W. Knowlton Performance-Based Option

Exhibit 10.14

 

 

2.            Grant of Option. Subject to and upon the terms, conditions, and restrictions set forth in this Agreement and in the Plan, the Company hereby grants to Optionee an option (the “Option”) to purchase 147.9 Units (the “Units”) at a price (the “Option Price”) of $25,789.00 per Unit, which is not less than the Fair Market Value per Unit on the Grant Date, subject to adjustment. The Option may be exercised from time to time in accordance with the terms of this Agreement.

3.            Term of Option. The term of the Option shall commence at the Grant Date and, unless earlier terminated in accordance with Section 7 hereof, shall expire ten (10) years from the Effective Time.
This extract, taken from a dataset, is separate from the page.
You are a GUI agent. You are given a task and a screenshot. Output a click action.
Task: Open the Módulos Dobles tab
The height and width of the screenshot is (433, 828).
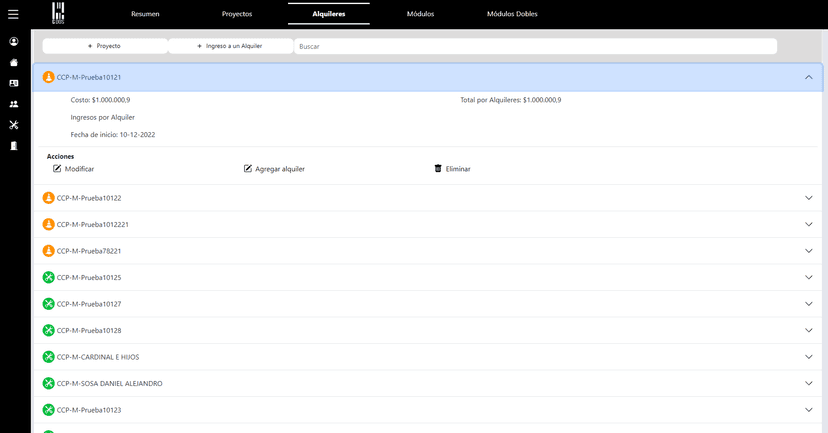click(511, 14)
4.             Right to Exercise. Unless terminated as hereinafter provided, the Option shall become exercisable only as follows:

(a)           The Optionee may earn the right to exercise the Option, provided, that (i) the Optionee shall have remained in the continuous employ of the Company, through the date of a Liquidity Event, and (ii) the Company shall have achieved specified performance targets with respect to the multiple of invested capital (“MOIC”) for such Liquidity Event as such targets are attached hereto as Attachment A. Any units as to which Optionee does not earn the right to exercise the related Option prior to the expiration date set forth in Section 3 hereof shall thereupon expire and terminate.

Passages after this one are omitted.